晚饭后老道长在前院后院溜达消食,卢师兄和司泉陪伴左右。卢师兄虽然年纪比司泉大,但是性子却比司泉急躁多了。
“师父,我们要不要接着研究那个符是啥意思?”卢师兄抓耳挠腮道。
“你呀你,我收了这么多徒弟中,就你最没有道心了。不过幸好是个真性情,不然为师都不想见你了。我心里已经有数了,今晚你们只管早点休息,明天早上再下井。”
卢师兄憨憨地笑,他比较愚钝,一直不得师父的欢心,这次是占了地理位置的便利,才得了近身陪伴师父的机会,于是晚上死皮赖脸要留在老道长房间里打地铺。
等姜元忙完这一切回房倒头睡下后,好几天没有缠身的梦竟然突然出现了。
半夜里姜元被一阵嘈杂声吵醒,似乎是街道外有火光和人声。睡得迷迷糊糊的姜元半眯着眼睛下床,走到窗边往外张望。
窗外夜色极浓,天边有点火光的影子,镇上建筑物的轮廓隐约可见,然而后窗方向临河和山野,但是骚动明显来自前门街道。姜元正想转身去门外阳台张望,却突然顿足。
她再次仔细检查窗外的风景,夜色中只能看见轮廓的风景看上去就不对,不只是跟平日里看见的风景有不同。房子也矮了不少,房子的轮廓风格也发生了变化。
青江古镇虽然有千年历史,古建筑物很多,但是大部分都是经过重建的,虽然外形上保留了仿古风格,但是毕竟不是古代那种低矮的木头建筑。然而姜元现在看见的房子轮廓,瞧着都不像是重建后的那种风格。
正当姜元惊疑不定的时候,房门处传来吱呀的开门声,仿佛房门是那种老木头的感觉。姜元下意识回头,心里想的是,“房门什么时候开始出现这种声音呢?得找人修理下才行。”
随着房门被打开,有光从门外透进来。一个身穿古装衣服的女子,手里拿着油灯走进来。
姜元吓了一跳,正想呵斥问她是谁,怎么这么没有礼貌闯进门来。
可是对方丝毫没有留意站在窗边的姜元,快步走向架子床边,把油灯放在桌子上,撩起蚊帐,轻声对床上的人说,“太太,醒醒。”
姜元目瞪口呆地看着她,这个时候才发现自己身处的房间其实并不是自己的房间。
难道我梦游到别人的房间了?可是这木头建筑,这架子床、蚊帐、来人的衣裳,以及窗外的风景,都在传达着一个信息,这应该是在古代。地方还是这个地方,甚至屋舍的位置也没有什么不同,只是这房子是某个朝代某个时间的房子。
她不是梦游,而是做梦了。
架子床上躺着一个女子,她半坐起来拥着被子问,“怎么了?外面怎么那么吵?”
正把蚊帐挽起来的人应该是丫鬟身份,她轻声回答说:“太太,外面乱起来了。管家说担心会有人冲击家里,让我们收拾收拾,该藏好的就藏好,该离开的时候就离开。”

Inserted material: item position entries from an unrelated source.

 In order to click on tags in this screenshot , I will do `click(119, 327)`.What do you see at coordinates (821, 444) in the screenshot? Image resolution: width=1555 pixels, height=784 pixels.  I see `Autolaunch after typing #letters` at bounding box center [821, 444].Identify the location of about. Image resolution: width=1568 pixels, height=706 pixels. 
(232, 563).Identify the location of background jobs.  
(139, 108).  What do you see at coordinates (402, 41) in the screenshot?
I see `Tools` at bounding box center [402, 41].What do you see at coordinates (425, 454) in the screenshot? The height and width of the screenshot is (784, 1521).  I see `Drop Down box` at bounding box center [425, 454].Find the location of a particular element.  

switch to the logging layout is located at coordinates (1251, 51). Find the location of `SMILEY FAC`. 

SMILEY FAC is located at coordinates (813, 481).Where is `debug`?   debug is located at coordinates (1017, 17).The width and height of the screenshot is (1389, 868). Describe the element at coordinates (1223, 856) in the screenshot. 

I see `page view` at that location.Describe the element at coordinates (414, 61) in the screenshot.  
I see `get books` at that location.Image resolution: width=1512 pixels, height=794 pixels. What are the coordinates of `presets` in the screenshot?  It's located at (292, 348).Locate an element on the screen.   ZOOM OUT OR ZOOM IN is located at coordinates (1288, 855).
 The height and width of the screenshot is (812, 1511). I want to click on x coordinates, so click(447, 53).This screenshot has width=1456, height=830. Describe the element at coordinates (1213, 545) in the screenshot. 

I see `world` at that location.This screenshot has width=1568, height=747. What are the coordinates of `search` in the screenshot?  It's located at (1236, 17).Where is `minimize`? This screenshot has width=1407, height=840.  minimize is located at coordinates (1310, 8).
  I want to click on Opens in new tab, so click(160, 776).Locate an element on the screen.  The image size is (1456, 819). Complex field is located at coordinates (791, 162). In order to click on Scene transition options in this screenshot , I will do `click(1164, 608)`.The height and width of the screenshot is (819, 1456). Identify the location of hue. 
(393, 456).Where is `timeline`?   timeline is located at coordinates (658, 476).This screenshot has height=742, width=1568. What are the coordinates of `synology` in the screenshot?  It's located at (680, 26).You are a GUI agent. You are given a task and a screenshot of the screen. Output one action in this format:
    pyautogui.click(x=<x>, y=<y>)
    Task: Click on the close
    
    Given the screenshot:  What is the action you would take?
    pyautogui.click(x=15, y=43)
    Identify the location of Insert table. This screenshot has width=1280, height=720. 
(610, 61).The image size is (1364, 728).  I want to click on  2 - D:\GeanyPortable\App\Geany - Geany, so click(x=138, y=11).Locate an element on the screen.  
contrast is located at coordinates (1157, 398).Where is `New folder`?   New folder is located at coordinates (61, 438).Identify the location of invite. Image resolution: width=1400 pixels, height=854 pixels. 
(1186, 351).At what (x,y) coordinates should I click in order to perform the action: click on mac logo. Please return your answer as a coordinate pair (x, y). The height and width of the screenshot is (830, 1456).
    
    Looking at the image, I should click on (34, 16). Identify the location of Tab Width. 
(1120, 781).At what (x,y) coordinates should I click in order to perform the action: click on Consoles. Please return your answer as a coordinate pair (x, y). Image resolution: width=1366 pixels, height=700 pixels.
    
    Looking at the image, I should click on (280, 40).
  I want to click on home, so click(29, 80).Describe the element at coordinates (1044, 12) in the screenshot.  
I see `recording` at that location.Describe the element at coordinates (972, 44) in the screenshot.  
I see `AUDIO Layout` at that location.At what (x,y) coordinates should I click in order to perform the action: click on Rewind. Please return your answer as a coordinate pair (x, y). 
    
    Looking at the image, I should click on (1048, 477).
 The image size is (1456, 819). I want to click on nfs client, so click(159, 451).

坐在床上的女子虽然被唤作太太,但是其实还很年轻,看起来也不过是二十来岁的样子。她在丫鬟的帮忙下开始换衣服,“赶紧把阿丁喊来,先把我们那东西放进井里。”
丫鬟动作麻利但是丝毫没有慌乱,“阿丁已经在楼下等我们了,太太,我们得赶紧收拾好最重要的东西,万一外面的情势越来越不好,我们就得离开这里。”
太太穿好衣服后,正站着让丫鬟帮忙简单梳理头发,挽了圆髻,又回到架子床边,伸手在床头柜子里摸出一个书匣子,“走,我们先把这件事办好再说。”
说完两人就往门外走去,她们丝毫没有发现姜元的存在。姜元毫不犹豫地跟着她们走到楼下。
这栋二层高的木制小楼,楼上是三间房,厅堂与左右厢房。楼下也是同样的格局,只不过屏风后面直通后院。
一个穿着下人服装的年轻男子正肃手站在厅堂门外的廊道下,太太带着丫鬟走到厅堂后,看了男仆一眼,“跟上”。
说完这两个字,太太率先往后院走去。丫鬟急忙招手让男仆赶紧跟上。还有两个中年仆妇也跟在他们身后。
后院的格局让姜元确认这里正是她家的位置,虽然这里楼房的建筑不同,但是水井的位置和模样却是一模一样,包括整个井台的青石板,直到多年之后还在姜元家后院一直存在。
姜元极其好奇地在水井台边转了一圈,在那里忙活的这几个人都没有看见她的存在。
太太身上挂着一个布包,她正把木匣子放进布包中,姜元便大着胆子凑近太太身边,端详她怀中的木匣子。
咦,这木匣子外面的花纹看着跟昨晚司泉拍到的青砖上的花纹很像,难道这也是一个符?
姜元下意识想拿起手机拍下木匣子,却发现手机不在身边,真是遗憾,她睡觉的时候把手机放在书桌上,没有办法带进梦里。
男仆在水井台边竖立起一个木架子,木架子上吊着一个小藤萝筐。丫鬟对太太说,“太太,让我下去吧。”
太太十分坚决地把木匣子放进布包后,系好布包的扣子,然后径直走进箩筐里蹲下。
“别浪费时间了,这事得我亲自下去安置,你们把我送下去吧。”
丫鬟和男仆没有办法,只好与另外两个仆妇一起,小心翼翼地把蹲在箩筐里的太太往水井底下送。
姜元恍然大悟,怪不得我会做这个梦,看来昨晚她看见司警司的井壁照片的时候,接触到某种能量,所以开启了做梦的契机。
水井底下很暗,太太手中虽然捧着一盏油灯,但是从井口往下看,里面还是漆黑一片,当人往下降的时候,油灯的灯光看起来越来越小,直到看上去跟黄豆般大小,才出言喝止下降。